Years is easy: 2021 - 2020 = 1
Months – just use DATE_PART
to get the month as an integer (1-12). Subtract the two and add in the year expressed in months to handle rollover.
2021/2 - 2020/11 would be (2 - 11) + 1 * 12 = 3
Quarters is effectively the same as months (since DATE_PART
gives us quarters as an integer from 1-4).

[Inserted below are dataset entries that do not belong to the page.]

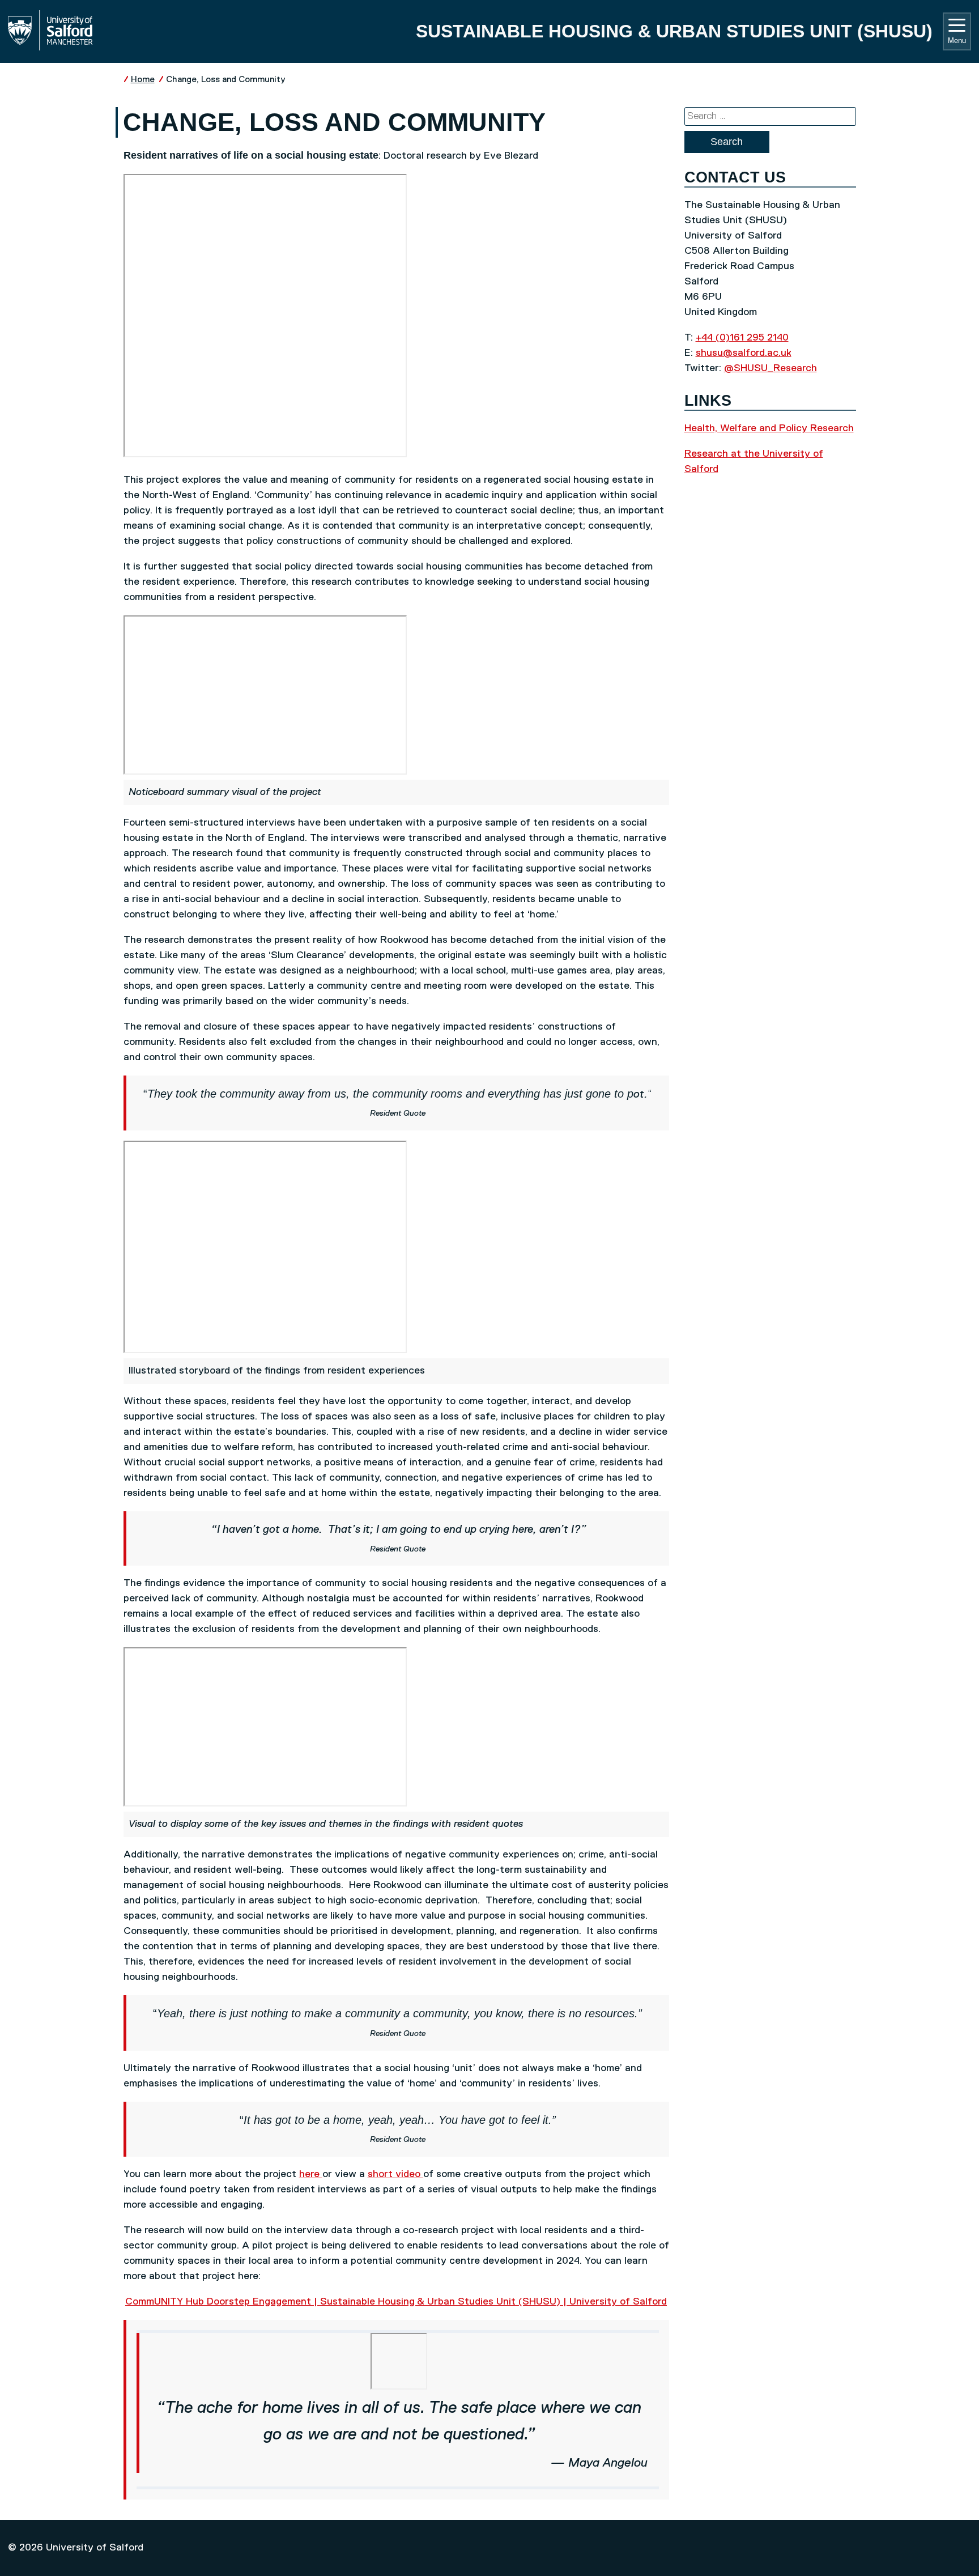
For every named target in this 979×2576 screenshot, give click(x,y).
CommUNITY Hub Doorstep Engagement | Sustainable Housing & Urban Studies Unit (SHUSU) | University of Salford (396, 2302)
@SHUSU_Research (770, 368)
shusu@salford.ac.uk (743, 353)
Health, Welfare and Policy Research (769, 428)
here (310, 2174)
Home (143, 79)
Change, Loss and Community (226, 79)
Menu (957, 40)
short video (395, 2174)
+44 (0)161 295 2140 (742, 338)
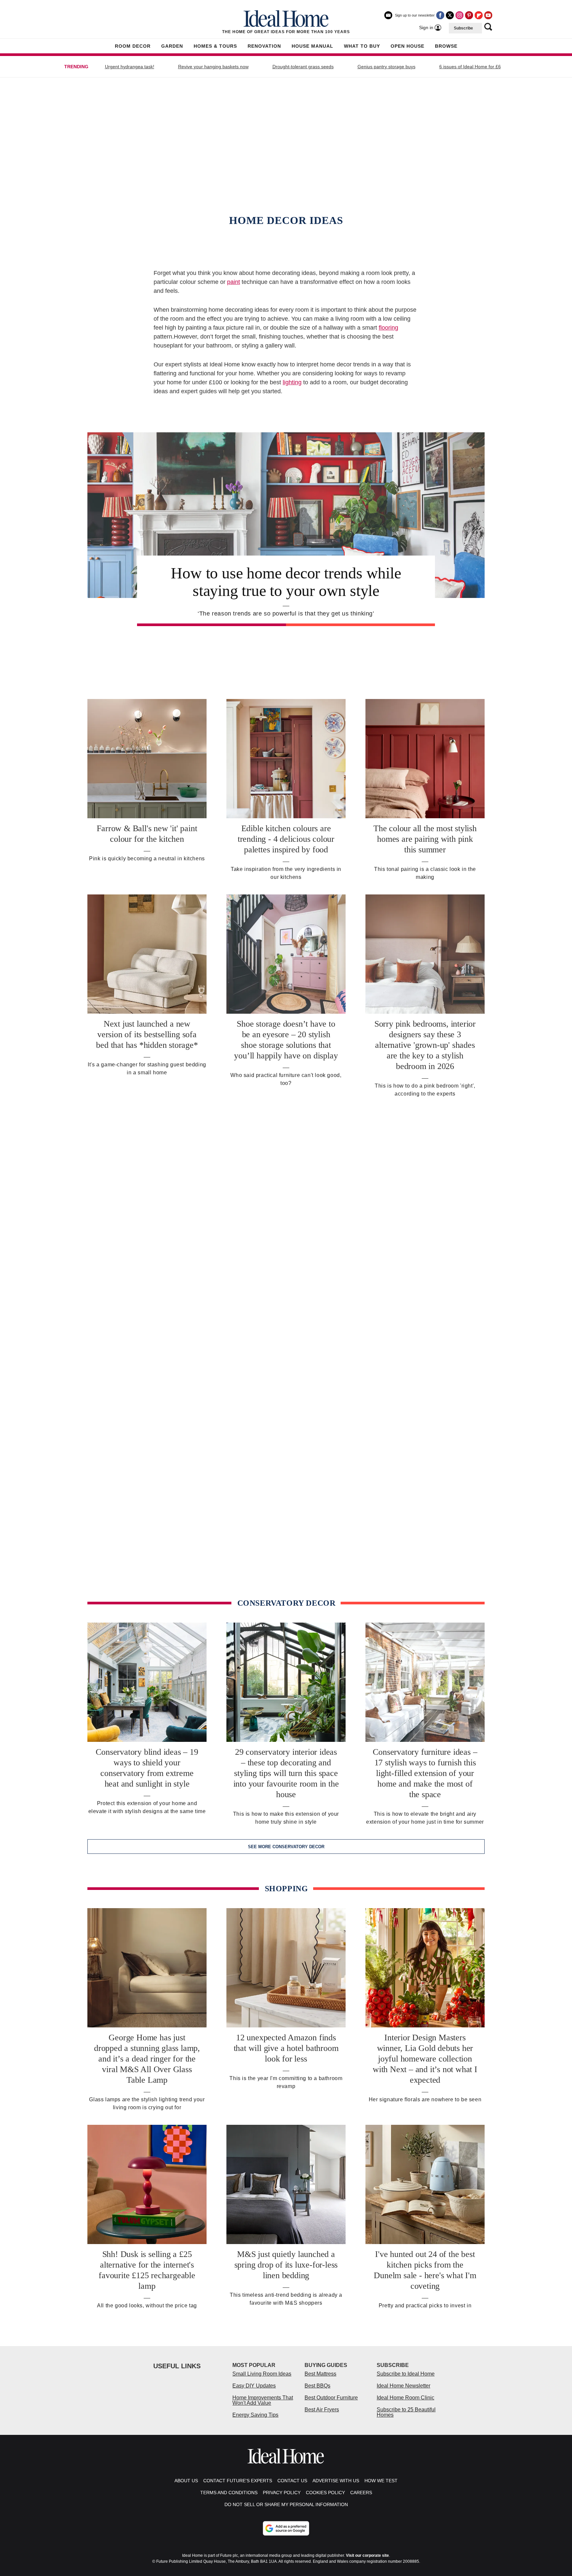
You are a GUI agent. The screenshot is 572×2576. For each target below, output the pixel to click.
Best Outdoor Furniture (331, 2397)
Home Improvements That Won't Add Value (262, 2400)
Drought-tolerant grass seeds (303, 66)
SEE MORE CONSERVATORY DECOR (286, 1846)
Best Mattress (320, 2374)
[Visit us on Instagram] (459, 15)
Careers (361, 2492)
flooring (388, 327)
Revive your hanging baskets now (213, 66)
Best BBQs (317, 2385)
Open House (407, 46)
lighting (292, 382)
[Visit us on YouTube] (488, 15)
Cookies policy (325, 2492)
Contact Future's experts (237, 2480)
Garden (172, 46)
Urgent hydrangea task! (129, 66)
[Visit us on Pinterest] (469, 15)
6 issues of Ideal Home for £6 (470, 66)
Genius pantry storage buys (386, 66)
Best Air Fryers (322, 2409)
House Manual (312, 46)
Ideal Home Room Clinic (405, 2397)
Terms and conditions (229, 2492)
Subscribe (463, 28)
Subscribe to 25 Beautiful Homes (406, 2412)
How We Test (381, 2480)
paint (233, 282)
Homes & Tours (215, 46)
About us (186, 2480)
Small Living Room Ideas (261, 2374)
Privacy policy (282, 2492)
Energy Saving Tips (255, 2415)
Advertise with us (335, 2480)
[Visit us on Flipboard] (479, 15)
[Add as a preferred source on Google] (286, 2528)
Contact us (292, 2480)
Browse (446, 46)
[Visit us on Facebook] (440, 15)
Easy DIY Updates (254, 2385)
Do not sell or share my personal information (286, 2504)
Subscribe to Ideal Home (406, 2374)
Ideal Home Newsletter (403, 2385)
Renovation (264, 46)
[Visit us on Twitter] (450, 15)
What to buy (362, 46)
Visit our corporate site (367, 2555)
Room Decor (133, 46)
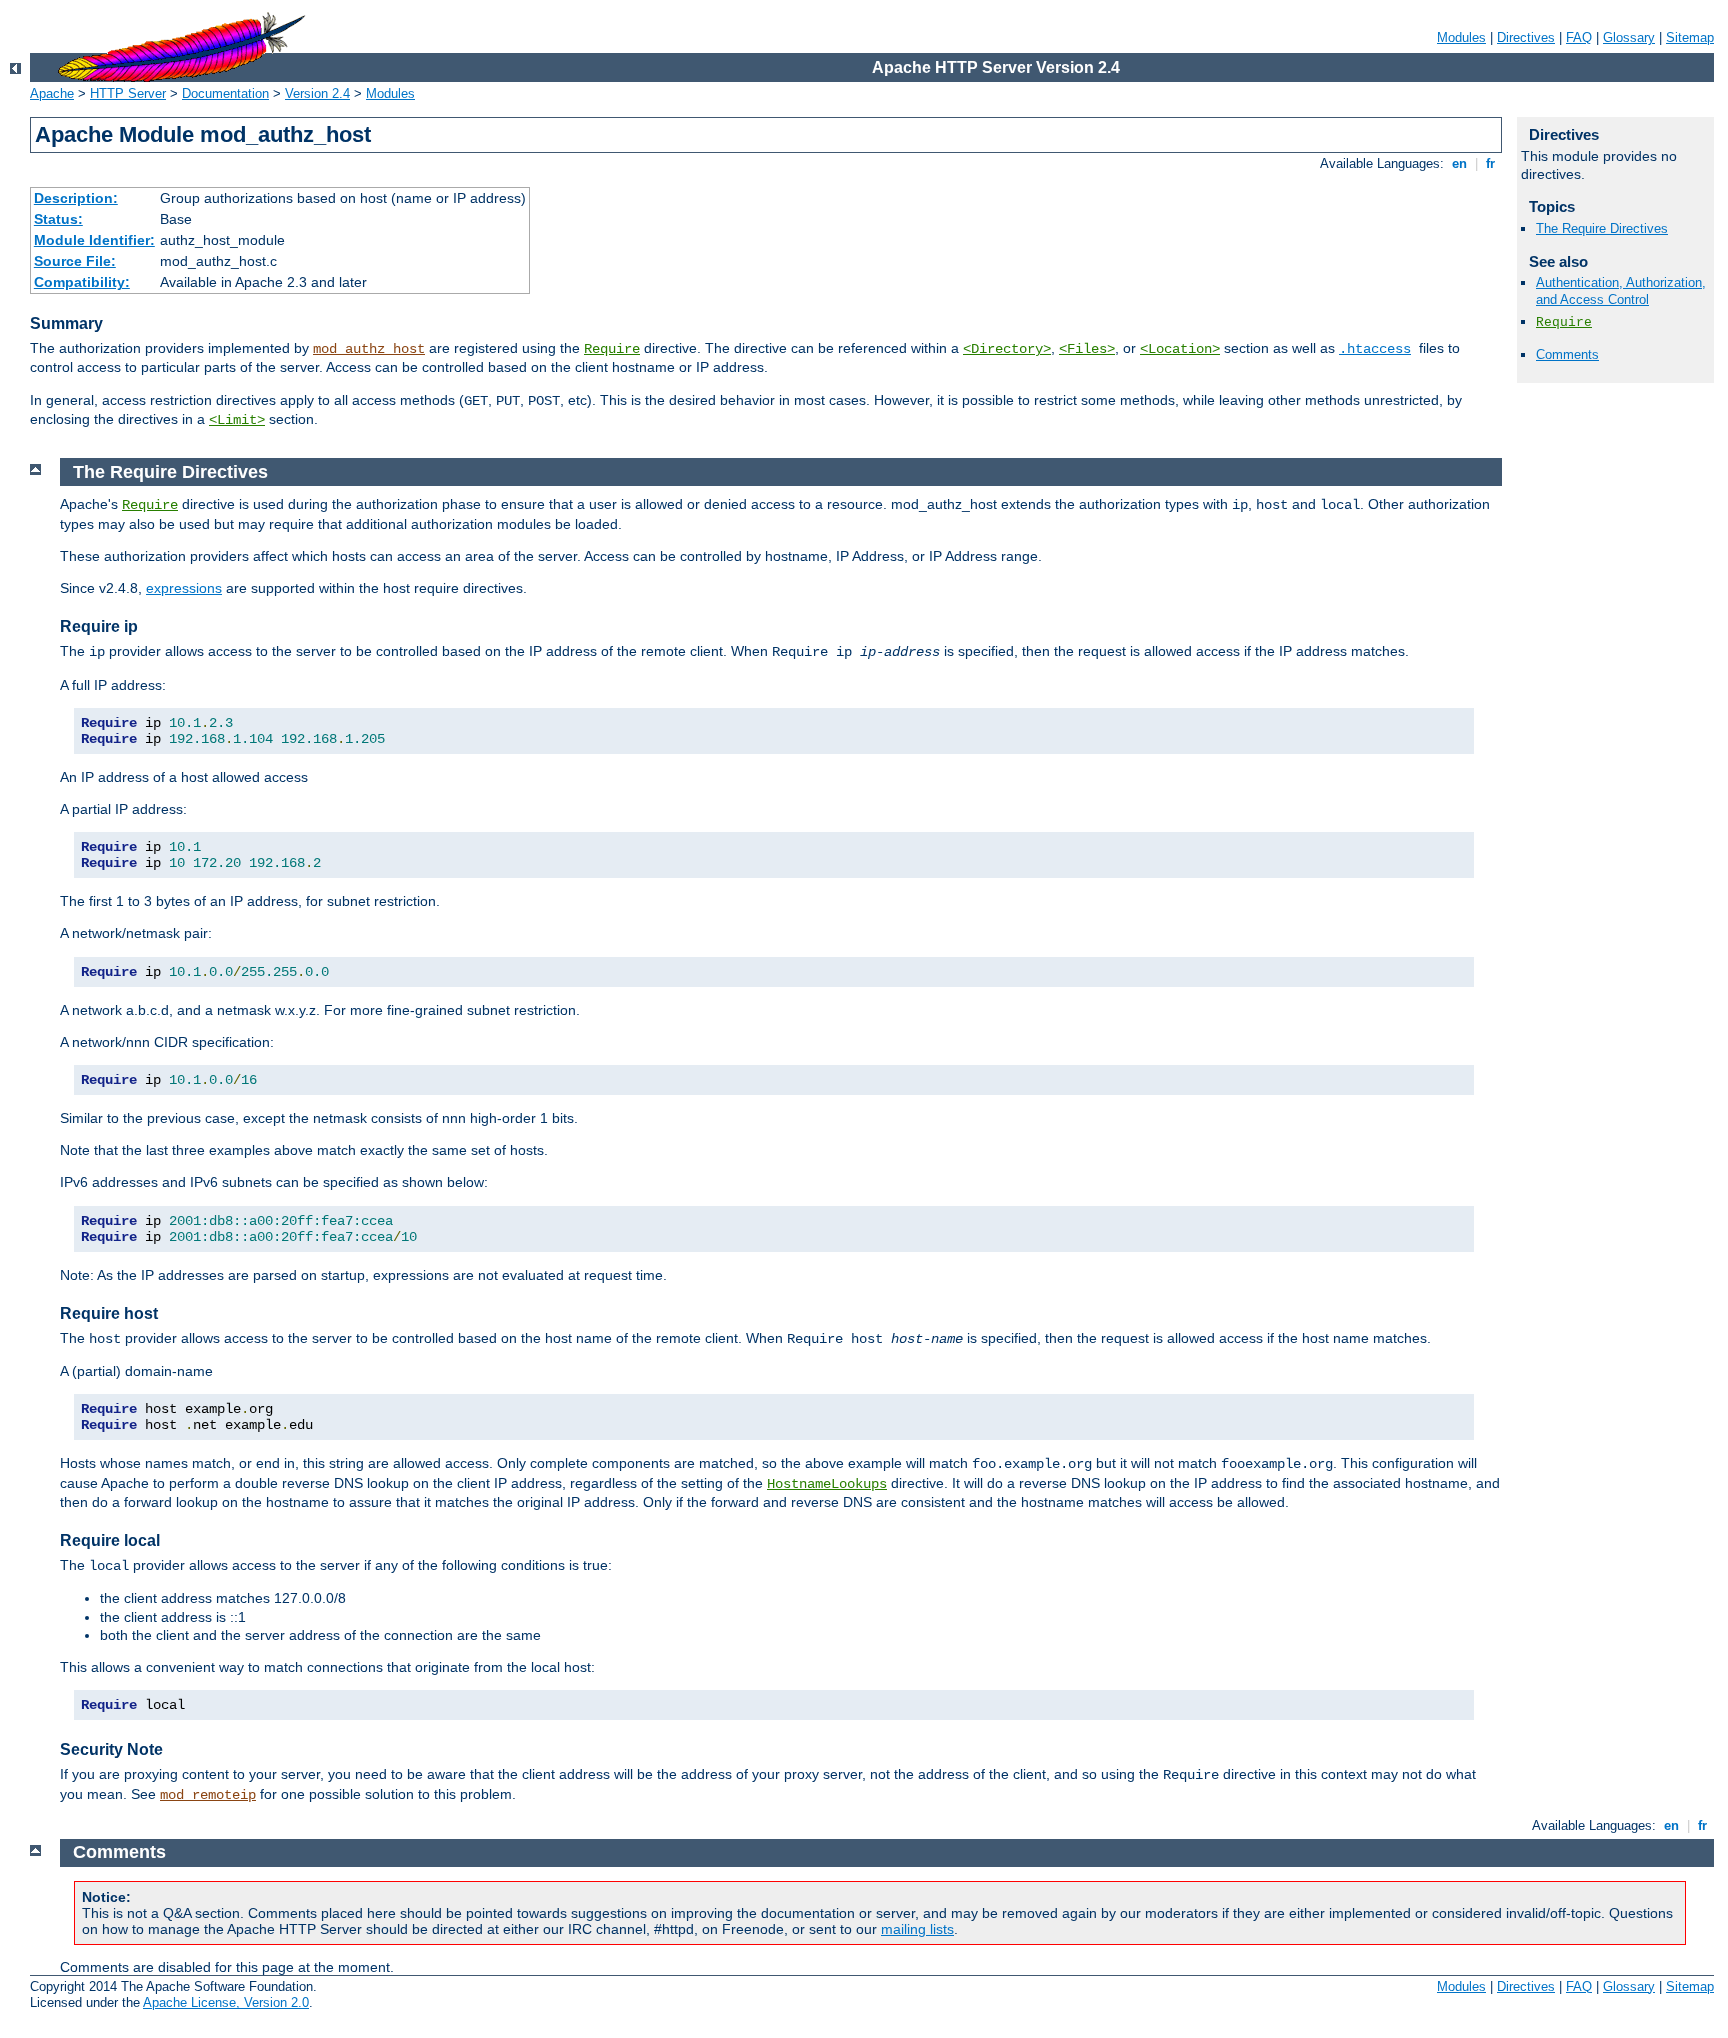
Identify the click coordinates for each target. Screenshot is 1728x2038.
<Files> (1087, 349)
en (1459, 163)
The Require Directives (1602, 228)
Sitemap (1690, 37)
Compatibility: (82, 282)
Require (612, 349)
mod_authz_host (369, 349)
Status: (58, 219)
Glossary (1629, 37)
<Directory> (1007, 349)
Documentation (225, 93)
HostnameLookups (827, 1484)
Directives (1526, 37)
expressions (184, 588)
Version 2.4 (317, 93)
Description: (76, 198)
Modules (1461, 37)
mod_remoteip (208, 1795)
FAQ (1579, 37)
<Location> (1180, 349)
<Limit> (237, 420)
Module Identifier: (94, 240)
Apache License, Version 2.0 (226, 2002)
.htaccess (1375, 349)
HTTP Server (128, 93)
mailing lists (917, 1929)
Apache (52, 93)
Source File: (75, 261)
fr (1490, 163)
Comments (1567, 354)
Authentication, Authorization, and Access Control (1621, 291)
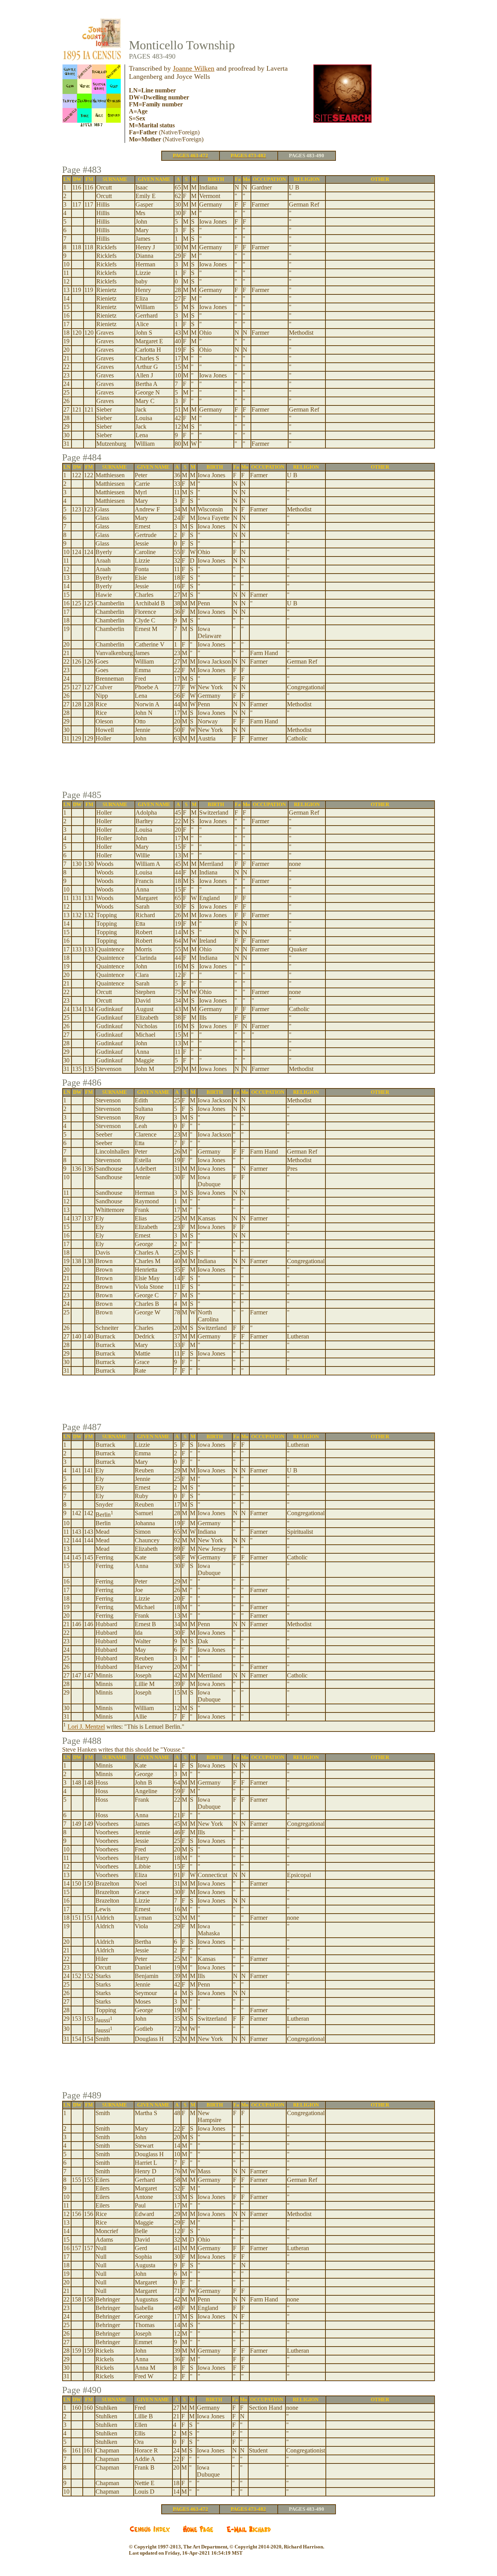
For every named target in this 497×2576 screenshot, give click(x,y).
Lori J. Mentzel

Weeks and days use a slightly different approach. Weeks are special because they don't fit evenly into months, years or anything bigger. They only fit evenly into days.
The way to count weeks is to truncate the start and end timestamps to the first day of the week, then subtract days. That will give us an integer that's a multiple of 7. Note that the 'first day of the week' is not uniform across databases. Postgres uses Monday.
RETURN DATE_PART('day', (DATE_TRUNC('week', end_t) - DATE_TRUNC('week', start_t)) / 7);
Subtracting the days returns an interval
, so we use DATE_PART
to get an integer number of days. Since this is always divisible by 7, we now have our number of weeks.
Days is computed the same way, without dividing by 7. Instead of the start of the week we truncate to the beginning of the day to ensure the interval is an exact number of days.
Hours, minutes, and seconds are built out just like months and quarters.
hours = days * 24 + (DATE_PART('hour', end_t) - DATE_PART('hour', start_t));
We extract the hour as an integer (0-23) for each timestamp, subtract from each other, and multiply by the days expressed as hours.
Minutes is the same calculation, but it uses hours * 60
since we already have it.
Seconds is also the same, using minutes * 60
.
If you need to handle milliseconds or below it's easy to extend the code. I stopped at seconds.